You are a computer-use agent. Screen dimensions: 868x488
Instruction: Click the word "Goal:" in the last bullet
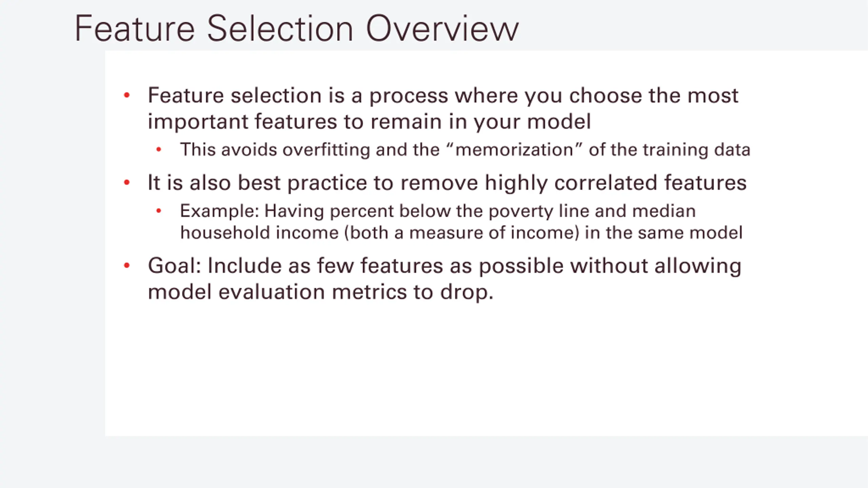click(175, 266)
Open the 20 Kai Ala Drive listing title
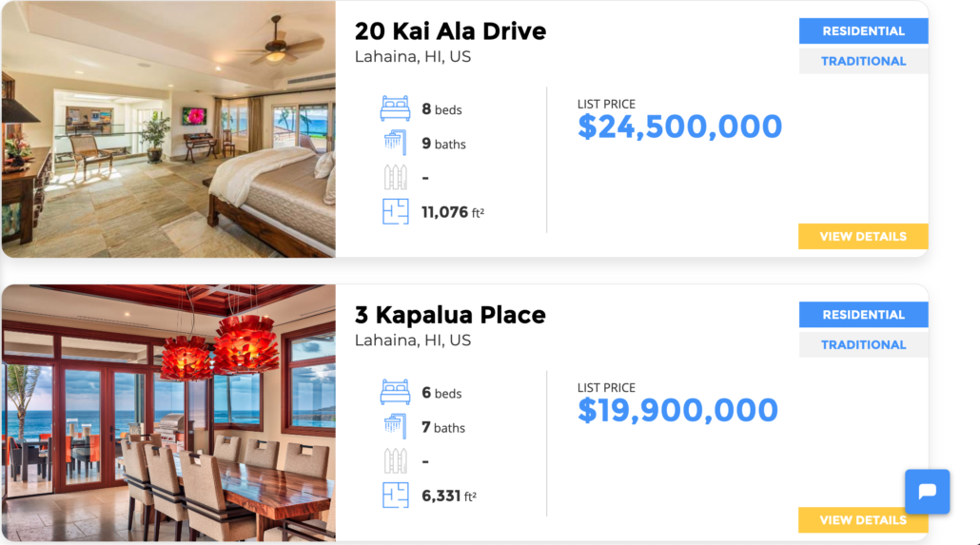 (x=450, y=31)
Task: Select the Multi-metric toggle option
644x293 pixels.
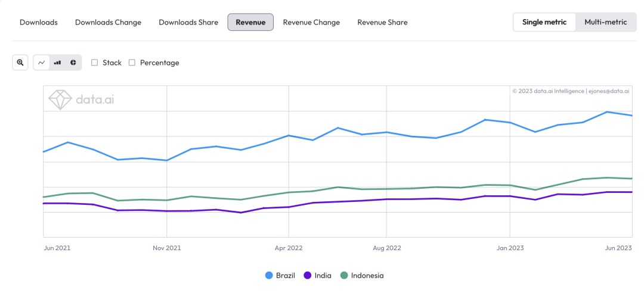Action: coord(605,22)
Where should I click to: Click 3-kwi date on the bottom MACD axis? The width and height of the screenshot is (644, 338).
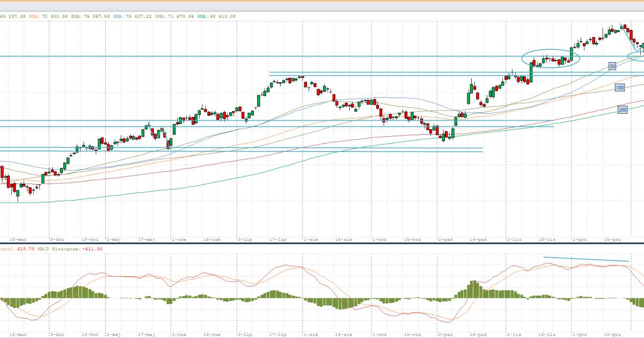click(x=57, y=334)
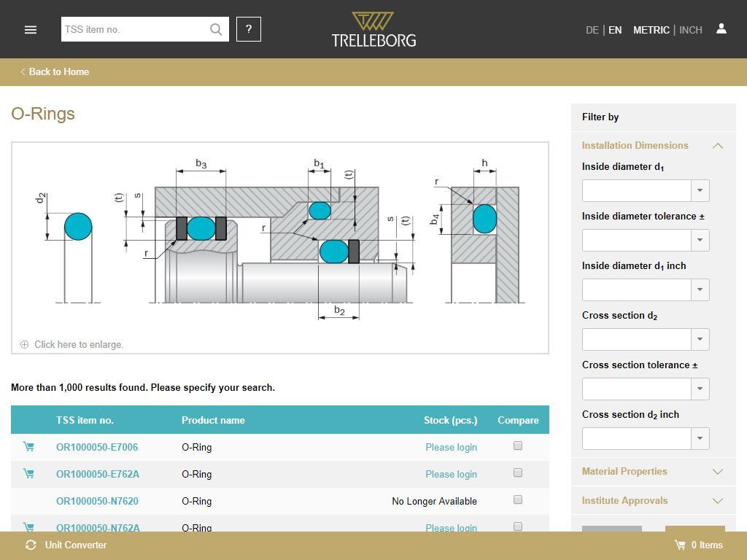Open the question mark help button
The width and height of the screenshot is (747, 560).
249,29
##########
:: Exercise aim ::
Final task for the records above: print exactly the lines from the one that contains "Where should I" through the last line, both ends included, pictures excluded.

:: Task solution ::
Where should I click to: Click 3-kwi date on the bottom MACD axis? The width and height of the screenshot is (644, 338).
click(x=57, y=334)
Open the question mark help button
The width and height of the screenshot is (747, 560).
249,29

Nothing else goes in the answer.